Reputation: 53
I'm trying to parallelize some vector functions in a struct using openMP. While it works well with most of my implementations, I find that since the constructor for std::vector<>
has a linear complexity, I can't get better performance and instead get something that's even worse than doing it sequentially for initialization.
Here's one of the initializors
/**
* @brief Construct a new constant parallel Vector object with a given value constantEntry
*
* @param dim
* @param constantEntry
*/
parallelVector(const int dim, const double constantEntry){
dimension = dim;
values = std::vector<double>(dimension);
#pragma omp parallel for schedule(static)
for (int i=0 ; i<dimension; i++){
values[i] = constantEntry;
}
}
The std::vector<>
documentation says I can get O(1) complexity using allocators, but since I'm not too familiar with them, I was wondering if something with unique pointers is possible instead?
Upvotes: 2
Views: 165
Reputation: 275405
template<class T>
struct uninitialized_allocator:std::allocator<T> {
template<class...Us>
void construct( T* p, Us&&... us ){
::new((void*)p) T(std::forward<Us>(us)...);
}
// don't construct when passed 0 arguments
void construct( T* p ) {};
};
then later:
int dimension = 0;
std::vector<double, uninitialized_allocator<double>> values;
parallelVector(const int dim, const double constantEntry):
dimension(dim),
values(dim)
{
#pragma omp parallel for schedule(static)

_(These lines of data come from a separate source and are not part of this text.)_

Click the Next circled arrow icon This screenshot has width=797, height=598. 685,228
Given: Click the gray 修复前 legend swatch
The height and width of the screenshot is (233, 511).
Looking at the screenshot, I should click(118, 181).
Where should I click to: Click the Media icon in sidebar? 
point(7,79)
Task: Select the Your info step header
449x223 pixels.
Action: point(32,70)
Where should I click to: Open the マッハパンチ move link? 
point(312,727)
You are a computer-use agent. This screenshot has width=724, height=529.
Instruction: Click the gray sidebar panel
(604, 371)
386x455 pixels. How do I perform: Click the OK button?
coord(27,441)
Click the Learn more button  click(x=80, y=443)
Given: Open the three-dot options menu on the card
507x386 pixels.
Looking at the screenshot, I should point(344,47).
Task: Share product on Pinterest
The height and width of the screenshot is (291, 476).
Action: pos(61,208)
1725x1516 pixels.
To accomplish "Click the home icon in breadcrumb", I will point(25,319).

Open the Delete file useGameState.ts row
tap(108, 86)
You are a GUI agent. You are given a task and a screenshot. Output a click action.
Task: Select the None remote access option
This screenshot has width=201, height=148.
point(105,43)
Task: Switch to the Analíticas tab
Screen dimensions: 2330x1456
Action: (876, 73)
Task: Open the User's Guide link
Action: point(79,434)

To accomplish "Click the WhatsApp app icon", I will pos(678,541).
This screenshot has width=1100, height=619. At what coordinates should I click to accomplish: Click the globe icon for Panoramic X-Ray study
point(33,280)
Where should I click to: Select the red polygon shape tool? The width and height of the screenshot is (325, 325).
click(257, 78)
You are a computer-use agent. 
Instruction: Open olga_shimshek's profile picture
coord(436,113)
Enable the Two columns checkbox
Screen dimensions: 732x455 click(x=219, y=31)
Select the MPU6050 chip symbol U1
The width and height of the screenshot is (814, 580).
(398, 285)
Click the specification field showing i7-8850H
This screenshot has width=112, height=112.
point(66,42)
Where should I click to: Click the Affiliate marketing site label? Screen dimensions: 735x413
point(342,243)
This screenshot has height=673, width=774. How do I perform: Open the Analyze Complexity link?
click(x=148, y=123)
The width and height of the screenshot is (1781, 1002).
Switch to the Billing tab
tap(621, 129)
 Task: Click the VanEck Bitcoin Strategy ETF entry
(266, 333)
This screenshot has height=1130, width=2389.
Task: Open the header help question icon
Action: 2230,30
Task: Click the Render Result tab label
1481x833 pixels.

for (int i=0 ; i<dimension; i++){
values[i] = constantEntry;
}
}
note, however, that you become responsible for initializing the new vector elements on calls to resize
as well as well as emplace_back()
with 0 arguments.
In theory, std::vector
still calls construct(T*)
on each and every element, but that is a noop, and compilers are good at dead-code elimination. So under non-trivial optimization settings this should do what you want.
Note that I changed a use of operator=
into construction; they are not the same, and vector
is free to behave very differently in the two cases.
Upvotes: 5